Mike McPhaden (born February 9, 1972) is a Canadian actor, playwright and television writer and producer,[1] most noted for his work on the television series Corner Gas Animated and Jann.
Originally from Winnipeg, Manitoba,[2] he began his career doing sketch and improvisational comedy with the Higher Than the Ground comedy troupe,[3] and began to have stage acting roles in the late 1990s,[4] later branching out into writing with his stage play Poochwater premiering at the 2000 SummerWorks theatre festival.[5] The play was inspired in part by rummaging through his grandfather's possessions after the older man's death, and discovering a stash of old electronics textbooks from his grandfather's service as a radio operator during World War II.[6] He returned to SummerWorks the following year both with his own play, Flight 198, and as an actor in Shawne McKeown and Marilo Nuez's play North East Side Story.[2]

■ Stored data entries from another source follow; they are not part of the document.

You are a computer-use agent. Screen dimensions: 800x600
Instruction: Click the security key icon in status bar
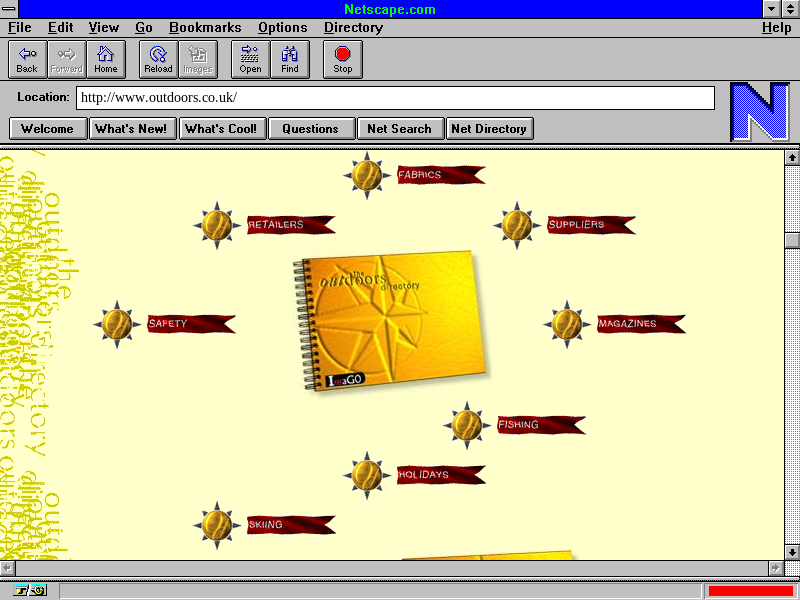pyautogui.click(x=30, y=591)
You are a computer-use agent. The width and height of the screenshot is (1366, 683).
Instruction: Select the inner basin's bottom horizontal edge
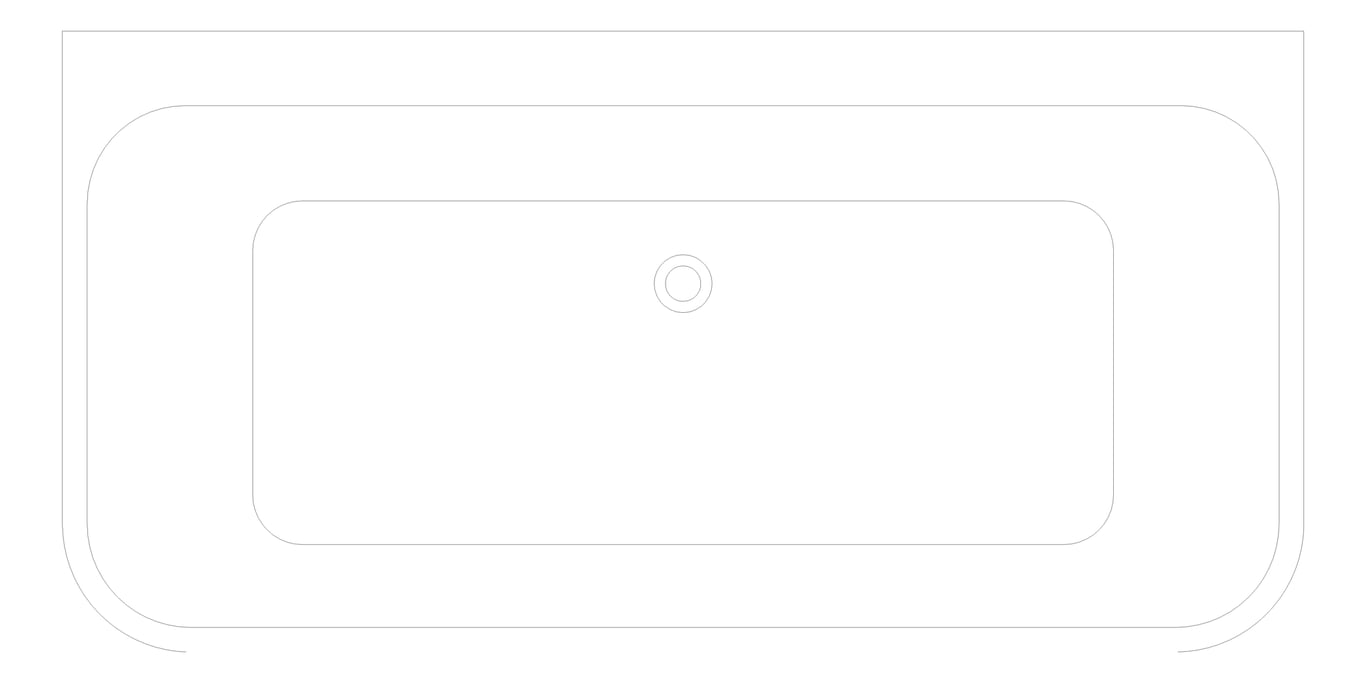click(683, 544)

After Poochwater received a followup staging at Theatre Passe Muraille in 2002,[7] McPhaden won two Dora Mavor Moore awards in 2003, for Outstanding New Play, Independent Theatre and Best Leading Actor, Independent Theatre.[8] The play received another follow-up production at Passe Muraille in 2005 due to its popularity.[9]

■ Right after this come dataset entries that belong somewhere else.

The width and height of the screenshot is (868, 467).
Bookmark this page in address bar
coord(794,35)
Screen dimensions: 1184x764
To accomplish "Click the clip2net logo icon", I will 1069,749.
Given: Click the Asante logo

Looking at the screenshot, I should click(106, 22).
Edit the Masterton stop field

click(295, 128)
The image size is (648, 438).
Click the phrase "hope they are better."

He also received a nomination for Best Original Play, General Theatre in 2007 for Noble Parasites,[10] and a second nomination in the independent theatre category in 2009 for The Gladstone Variations, a collaboration with Brendan Gall, Rick Roberts and Julie Tepperman.[11]
After noting as early as 2005 that his Dora award for writing Poochwater had opened far more professional doors for him than his award for acting in it did,[12] he enrolled in the television writing program at the Canadian Film Centre in the 2006-07 cohort,[3] and had his first television writing credits on the series Taste Buds. He is now associated principally with television writing and production,[3] although he has continued to appear in occasional guest acting roles.
As a television writer he was a Canadian Comedy Award nominee for Best Writing in a Television Series at the 12th Canadian Comedy Awards for his work on the writing team for Men with Brooms,[13] a WGC Screenwriting Award nominee in 2018 for Bruno & Boots: This Can’t Be Happening at Macdonald Hall[14] and in 2020 for Jann,[15] and a Canadian Screen Award nominee as a producer of Jann at the 10th Canadian Screen Awards in 2022.[16]
He is married to actress Christine Horne.